The VexiiRiscv FPU has the following characteristics :

By default, It is fully compliant with the IEEE-754 spec (subnormal, rounding, exception flags, ..)
There is options to reduce its footprint at the cost of compliance (reduced FMA accuracy, and drop subnormal support)
It isn't a single chunky module, instead it is composed of many plugins in the same ways than the rest of the CPU.
It is tightly coupled to the execute pipeline
All operations can be issued at the rate of 1 instruction per cycle, excepted for FDIV/FSQRT/Subnormals
By default, it is deeply pipelined to help with FPGA timings (10 stages FMA)
Multiple hardware resources are shared between multiple instruction (ex rounding, adder (FMA+FADD)
The VexiiRiscv scheduler take care to not schedule an instruction which would use the same resource than an older instruction
FDIV and FMUL reuse the integer pipeline DIV and MUL hardware
Subnormal numbers are handled by recoding/encoding them on operands and results of math instructions. This will trigger some little state machines which will halt the CPU a few cycles (2-3 cycles)

Plugins architecture

There is a few foundation plugins that compose the FPU :

FpuUnpackPlugin : Will decode the RS1/2/3 operands (isZero, isInfinity, ..) as well as recode them in a floating point format which simplify subnormals into regular floating point values
FpuPackPlugin : Will apply rounding to floating point results, recode them into IEEE-754 (including subnormal) before sending those to the WriteBackPlugin(float)
WriteBackPlugin(float) : Allows to write values back to the register file (it is the same implementation as the WriteBackPlugin(integer)
FpuFlagsWriteback ; Allows instruction to set FPU exception flags

Area / Timings options

To improve the FPU area and timings (especially on FPGA), there is currently two main options implemented.

The first option is to reduce the FMA (Float Multiply Add instruction A*B+C) accuracy. The reason is that the mantissa result of the multiply operation (for 64 bits float) is 2x(52+1)=106 bits, then we need to take those bits and implement the floating point adder against the third operand. So, instead of having to do a 52 bits + 52 bits floating point adder, we need to do a 106 bits + 52 bits floating point adder, which is quite heavy, increase the timings and latencies while being (very likely) overkilled. So this option throw away about half of the multiplication mantissa result.

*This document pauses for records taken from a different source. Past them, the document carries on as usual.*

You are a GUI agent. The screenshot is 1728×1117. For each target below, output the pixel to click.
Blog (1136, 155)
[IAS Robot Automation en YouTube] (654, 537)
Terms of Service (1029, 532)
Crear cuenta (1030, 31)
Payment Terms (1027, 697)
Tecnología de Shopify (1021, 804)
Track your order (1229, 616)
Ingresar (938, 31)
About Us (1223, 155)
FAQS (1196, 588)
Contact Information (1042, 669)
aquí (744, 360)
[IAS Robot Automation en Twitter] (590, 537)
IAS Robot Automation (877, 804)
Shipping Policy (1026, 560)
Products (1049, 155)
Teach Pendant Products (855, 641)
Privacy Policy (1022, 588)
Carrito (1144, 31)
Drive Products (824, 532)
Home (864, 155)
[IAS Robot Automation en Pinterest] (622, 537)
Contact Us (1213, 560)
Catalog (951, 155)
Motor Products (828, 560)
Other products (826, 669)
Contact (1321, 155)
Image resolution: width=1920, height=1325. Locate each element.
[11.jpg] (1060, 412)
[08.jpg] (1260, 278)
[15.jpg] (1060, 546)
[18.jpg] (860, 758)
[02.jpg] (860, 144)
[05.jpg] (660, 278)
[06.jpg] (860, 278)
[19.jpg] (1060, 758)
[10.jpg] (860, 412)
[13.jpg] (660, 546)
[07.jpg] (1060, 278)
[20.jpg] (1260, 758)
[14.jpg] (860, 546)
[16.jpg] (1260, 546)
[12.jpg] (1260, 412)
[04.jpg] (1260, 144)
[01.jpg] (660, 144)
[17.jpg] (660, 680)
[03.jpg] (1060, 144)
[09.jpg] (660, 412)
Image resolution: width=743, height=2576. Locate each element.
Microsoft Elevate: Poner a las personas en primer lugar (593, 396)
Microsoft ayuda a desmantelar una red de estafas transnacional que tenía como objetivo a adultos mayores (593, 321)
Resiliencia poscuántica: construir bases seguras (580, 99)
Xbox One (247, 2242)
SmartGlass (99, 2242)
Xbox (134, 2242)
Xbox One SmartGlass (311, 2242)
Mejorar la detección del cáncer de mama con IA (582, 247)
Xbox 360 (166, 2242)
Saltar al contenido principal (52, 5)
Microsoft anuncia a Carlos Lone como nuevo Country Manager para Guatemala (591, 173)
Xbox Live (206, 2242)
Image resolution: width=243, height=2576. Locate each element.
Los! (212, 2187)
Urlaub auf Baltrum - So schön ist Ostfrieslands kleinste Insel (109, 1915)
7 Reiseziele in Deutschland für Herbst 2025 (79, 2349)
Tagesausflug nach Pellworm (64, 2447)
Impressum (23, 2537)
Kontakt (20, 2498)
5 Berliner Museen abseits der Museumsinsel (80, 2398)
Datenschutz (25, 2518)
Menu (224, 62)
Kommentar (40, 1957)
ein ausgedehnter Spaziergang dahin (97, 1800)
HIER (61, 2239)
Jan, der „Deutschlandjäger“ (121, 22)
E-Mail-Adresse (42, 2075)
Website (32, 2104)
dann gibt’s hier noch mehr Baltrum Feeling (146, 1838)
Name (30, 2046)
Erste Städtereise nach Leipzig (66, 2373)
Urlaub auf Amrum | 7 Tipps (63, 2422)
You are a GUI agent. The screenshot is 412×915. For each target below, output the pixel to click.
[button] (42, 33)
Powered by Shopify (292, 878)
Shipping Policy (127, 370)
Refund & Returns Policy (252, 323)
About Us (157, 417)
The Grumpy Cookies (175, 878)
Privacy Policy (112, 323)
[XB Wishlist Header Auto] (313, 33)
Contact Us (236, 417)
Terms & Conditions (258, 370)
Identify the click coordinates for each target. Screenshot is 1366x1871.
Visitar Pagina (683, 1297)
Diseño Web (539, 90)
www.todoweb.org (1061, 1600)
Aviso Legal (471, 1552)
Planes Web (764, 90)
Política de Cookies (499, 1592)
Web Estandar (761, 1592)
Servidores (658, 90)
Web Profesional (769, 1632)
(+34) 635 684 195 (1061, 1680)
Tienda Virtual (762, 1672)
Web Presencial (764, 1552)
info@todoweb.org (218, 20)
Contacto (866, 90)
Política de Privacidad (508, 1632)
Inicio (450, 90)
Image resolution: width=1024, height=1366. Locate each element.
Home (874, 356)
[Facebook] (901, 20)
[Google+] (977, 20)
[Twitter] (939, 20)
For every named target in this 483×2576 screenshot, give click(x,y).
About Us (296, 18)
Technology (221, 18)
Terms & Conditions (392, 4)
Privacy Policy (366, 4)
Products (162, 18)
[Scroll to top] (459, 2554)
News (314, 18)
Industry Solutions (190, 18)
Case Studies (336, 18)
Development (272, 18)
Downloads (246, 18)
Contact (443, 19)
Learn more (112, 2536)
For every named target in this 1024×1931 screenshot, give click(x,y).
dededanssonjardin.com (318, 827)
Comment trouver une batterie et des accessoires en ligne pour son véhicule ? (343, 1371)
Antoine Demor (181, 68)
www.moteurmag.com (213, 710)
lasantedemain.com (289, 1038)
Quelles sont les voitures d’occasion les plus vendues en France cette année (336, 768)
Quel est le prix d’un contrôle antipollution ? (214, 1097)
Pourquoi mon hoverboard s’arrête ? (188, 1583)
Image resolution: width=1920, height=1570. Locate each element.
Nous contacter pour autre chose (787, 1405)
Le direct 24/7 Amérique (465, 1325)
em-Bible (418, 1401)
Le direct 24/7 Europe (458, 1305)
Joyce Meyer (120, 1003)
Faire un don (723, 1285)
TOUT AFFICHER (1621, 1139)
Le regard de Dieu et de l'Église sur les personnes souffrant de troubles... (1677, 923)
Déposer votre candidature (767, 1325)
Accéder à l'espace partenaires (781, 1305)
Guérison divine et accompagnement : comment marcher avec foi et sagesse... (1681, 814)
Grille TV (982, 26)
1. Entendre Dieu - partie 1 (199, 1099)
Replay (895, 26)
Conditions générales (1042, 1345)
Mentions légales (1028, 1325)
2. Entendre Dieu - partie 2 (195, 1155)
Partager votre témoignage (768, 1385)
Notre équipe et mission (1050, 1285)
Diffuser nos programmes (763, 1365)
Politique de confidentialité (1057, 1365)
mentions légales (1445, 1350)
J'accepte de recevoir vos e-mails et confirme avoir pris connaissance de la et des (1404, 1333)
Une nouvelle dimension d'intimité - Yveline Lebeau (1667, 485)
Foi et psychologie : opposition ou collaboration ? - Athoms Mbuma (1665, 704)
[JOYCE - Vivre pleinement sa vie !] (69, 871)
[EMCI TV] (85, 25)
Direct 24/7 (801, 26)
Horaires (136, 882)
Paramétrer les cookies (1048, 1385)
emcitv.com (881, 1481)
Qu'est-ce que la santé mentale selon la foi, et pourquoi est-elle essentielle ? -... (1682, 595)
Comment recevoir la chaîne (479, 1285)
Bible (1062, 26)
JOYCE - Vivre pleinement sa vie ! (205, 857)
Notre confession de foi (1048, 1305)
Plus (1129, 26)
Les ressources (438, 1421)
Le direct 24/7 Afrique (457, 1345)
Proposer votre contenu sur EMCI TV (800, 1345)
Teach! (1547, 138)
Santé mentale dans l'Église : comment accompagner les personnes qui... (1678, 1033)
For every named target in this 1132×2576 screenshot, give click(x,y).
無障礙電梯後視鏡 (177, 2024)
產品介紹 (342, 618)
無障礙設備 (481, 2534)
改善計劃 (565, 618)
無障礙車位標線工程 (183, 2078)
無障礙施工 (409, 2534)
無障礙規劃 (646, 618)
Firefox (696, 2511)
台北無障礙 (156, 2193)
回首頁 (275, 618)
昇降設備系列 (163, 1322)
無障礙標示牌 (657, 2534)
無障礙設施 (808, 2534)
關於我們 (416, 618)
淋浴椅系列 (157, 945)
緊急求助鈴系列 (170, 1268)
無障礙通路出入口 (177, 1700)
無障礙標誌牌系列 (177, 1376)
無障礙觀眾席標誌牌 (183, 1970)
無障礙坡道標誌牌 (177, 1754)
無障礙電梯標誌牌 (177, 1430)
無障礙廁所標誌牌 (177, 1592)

The second option is to disable subnormal support, and instead consider those value as normal floating point numbers. This reduce the area by not having to handle subnormals (it removes big barrels shifters) , as well as improving timings. The down side is that the floating point value range is slightly reduced, and if the user provide floating point constants which are subnormals number, they will be considered as 2^exp_subnormal numbers.

In practice those two option do not seems to creates issues (for regular use cases), as it was tested by running debian with various software and graphical environments.

Optimized software

If you used the default FPU configuration (deeply pipelined), and you want to achieve a high FPU bandwidth, your software need to be careful about dependencies between instruction. For instance, a FMA instruction will have around 10 cycle latency before providing its results, so if you want for instance to multiply 1000 values against some constants and accumulate the results together, you will need to accumulate things using multiple accumulators and then, only at the end, aggregate the accumulators together.

So think about code pipelining. GCC will not necessary do a got job about it, as it may assume assume that the FPU has a much lower latency, or just optimize for code size.